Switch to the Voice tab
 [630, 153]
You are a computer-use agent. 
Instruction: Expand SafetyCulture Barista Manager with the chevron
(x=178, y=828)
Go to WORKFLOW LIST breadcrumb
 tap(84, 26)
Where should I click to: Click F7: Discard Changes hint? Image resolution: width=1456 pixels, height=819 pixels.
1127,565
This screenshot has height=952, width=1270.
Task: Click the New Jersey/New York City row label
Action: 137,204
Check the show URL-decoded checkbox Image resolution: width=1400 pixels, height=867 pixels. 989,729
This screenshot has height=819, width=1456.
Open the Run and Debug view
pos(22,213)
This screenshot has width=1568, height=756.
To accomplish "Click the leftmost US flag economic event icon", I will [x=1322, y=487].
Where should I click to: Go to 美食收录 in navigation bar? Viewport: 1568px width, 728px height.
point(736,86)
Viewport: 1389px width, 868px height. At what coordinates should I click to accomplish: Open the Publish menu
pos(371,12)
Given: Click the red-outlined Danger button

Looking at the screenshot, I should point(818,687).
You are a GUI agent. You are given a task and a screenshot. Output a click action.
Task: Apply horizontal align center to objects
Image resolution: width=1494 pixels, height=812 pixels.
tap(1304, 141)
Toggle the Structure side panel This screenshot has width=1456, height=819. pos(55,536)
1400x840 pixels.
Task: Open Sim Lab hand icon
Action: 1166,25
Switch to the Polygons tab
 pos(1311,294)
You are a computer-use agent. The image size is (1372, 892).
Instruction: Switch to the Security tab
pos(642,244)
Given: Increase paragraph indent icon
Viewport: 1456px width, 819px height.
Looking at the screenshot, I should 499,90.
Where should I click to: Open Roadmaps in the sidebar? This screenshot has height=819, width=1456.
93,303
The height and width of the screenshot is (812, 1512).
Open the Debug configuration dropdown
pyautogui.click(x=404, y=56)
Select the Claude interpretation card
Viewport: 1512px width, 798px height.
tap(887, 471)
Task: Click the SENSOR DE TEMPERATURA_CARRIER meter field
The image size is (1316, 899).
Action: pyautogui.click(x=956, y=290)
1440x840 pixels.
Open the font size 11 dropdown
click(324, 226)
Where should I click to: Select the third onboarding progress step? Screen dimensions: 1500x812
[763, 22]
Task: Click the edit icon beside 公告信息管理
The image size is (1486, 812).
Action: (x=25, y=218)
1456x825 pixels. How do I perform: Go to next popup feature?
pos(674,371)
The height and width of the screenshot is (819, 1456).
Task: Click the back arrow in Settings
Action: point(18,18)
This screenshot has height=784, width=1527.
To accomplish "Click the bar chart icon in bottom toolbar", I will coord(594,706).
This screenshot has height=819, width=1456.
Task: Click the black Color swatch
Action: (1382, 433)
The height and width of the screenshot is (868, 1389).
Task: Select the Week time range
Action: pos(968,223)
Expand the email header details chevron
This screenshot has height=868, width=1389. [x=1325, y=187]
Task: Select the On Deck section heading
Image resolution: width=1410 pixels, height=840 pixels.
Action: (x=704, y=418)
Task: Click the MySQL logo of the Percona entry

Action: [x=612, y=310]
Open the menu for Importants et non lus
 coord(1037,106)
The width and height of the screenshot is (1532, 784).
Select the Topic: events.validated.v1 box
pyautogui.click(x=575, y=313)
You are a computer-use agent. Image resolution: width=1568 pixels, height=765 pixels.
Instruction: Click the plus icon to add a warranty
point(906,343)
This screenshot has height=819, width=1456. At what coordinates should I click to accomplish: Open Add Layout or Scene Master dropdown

+ + +

All lines of the material that contain the word "agent" should be listed.

You are a computer-use agent. 
You are a GUI agent. You are given a task and a screenshot. Output a click action.
You are a computer-use agent. The image size is (1372, 892).
You are a computer-use agent. Image resolution: width=1568 pixels, height=765 pixels.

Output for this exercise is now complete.